Anaximenes was faithful to the doctrine that the primary

substance must contain in itself the cause of its own motion.

And the interest is intensified in view of the fact that his

insistence on the life-giving properties of air rests on a widely

spread group of animistic notions which have exercised an

extraordinary influence on the world at large. Let Tylor furnish

a summary. "Hebrew shows _nephesh_, 'breath,' passing into all

the meanings of life, soul, mind, animal, while _ruach_ and

_neshamah_ make the like transition from 'breath' to 'spirit'; and

to these the Arabic _nefs_ and _ruh_ correspond. The same is

the history of the Sanskrit atman and prana, of Greek _psyche_

and _pneuma_, of Latin _anima, animus, spiritus_. So Slavonic

_duch_ has developed the meaning of 'breath' into that of 'soul'

or 'spirit'; and the dialects of the gypsies have this word _duk_

with the meanings of 'breath, spirit, ghost,' whether these

pariahs brought the word from India as part of their inheritance

of Aryan speech, or whether they adopted it in their migration

across Slavonic lands. German _geist_ and English _ghost_,

too, may possibly have the same original sense of breath." How

marvellously significant this ascent from the perceptions of

wind and breath to what we now understand by soul and spirit!

The most attenuated concepts have their basis in the physical

world. Even to this present day, as Max Mueller remarks, "the

soul or the spirit remains a breath, an airy breath, for this is the

least material image of the soul which they can conceive."

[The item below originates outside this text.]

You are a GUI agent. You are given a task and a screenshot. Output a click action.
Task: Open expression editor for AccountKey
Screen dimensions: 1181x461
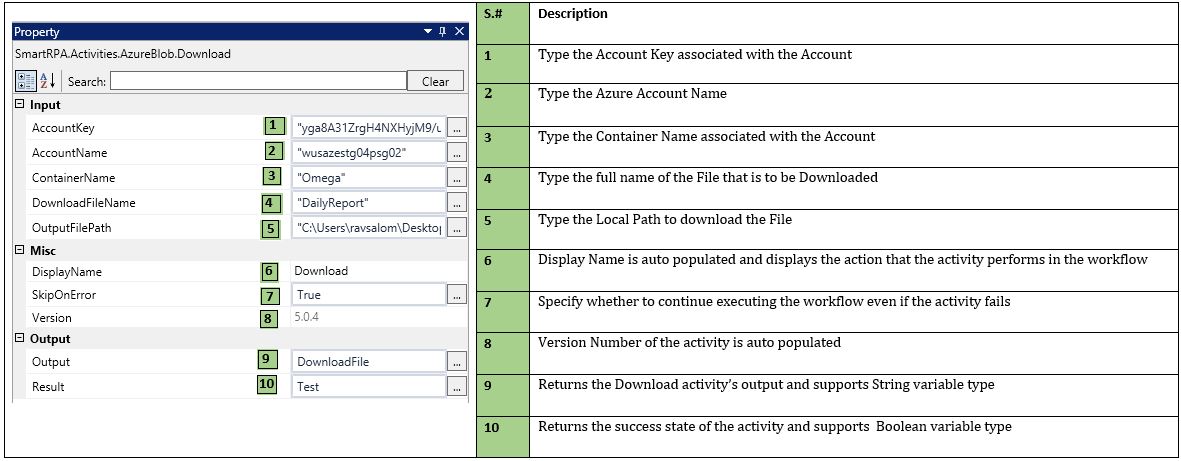click(x=457, y=128)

Another doctrine of Anaximenes is most worthy of note by

nature mystics, as well as by scientists. It is well stated by

Theophrastus. "The air differs in rarity and in density as the

nature of things is different; when very attenuated it becomes

fire, when more condensed, wind, and then cloud; and when

still more condensed, water and earth and stone; and all other

things are composed of these; and he regards motion as eternal,

and by this changes are produced." We have here a distinct

adumbration of the atomic theory in its most defensible form--

that is to say, a conception which makes the differences in

various substances consist in differences in condensation or

rarefaction of the particles of the primary substance. The simple

normal condition of this substance he deemed to be air. In its

rarefied condition, it becomes fire, and in its condensed

condition it progresses by stages from liquid to solid. And just

as the modern chemist is beginning to have good ground for

believing that all substances, or so-called elements, may be the

result of a series of differentiations and compositions of an

originally homogeneous substance, in spite of the fact that he is

not yet able to effect the transformations in his laboratory, so,

all those centuries ago, the Milesian sage seized on the same

root idea and made it the basis of a world philosophy. It is a

long cry from the old idea, familiar to Homer, that mist or

vapour is condensed air to the cosmology of a Herbert Spencer,

and yet nature is so rich in material for prompting intuitions of

her deepest truths that one ultimate cause of material evolution

was revealed in days when science was hardly brought to the


An examination, albeit cursory and partial, of this ancient

speculation, has thus revealed at any rate two results of prime

importance in the study of Nature Mysticism. The one is that

the air has furnished the primary type of the soul as the

principle of life--man's fleeting breath has suggested and

fostered the idea of immortality; the wind that bloweth where it

listeth, the idea of a realm of changeless spirit! The other result

is that certain of nature's most obvious phenomena, when seized

by intuition, can supply a key to some of her profoundest

secrets. Shall not these results be as true for the world of to-day

as for the flourishing times of old-world Miletus?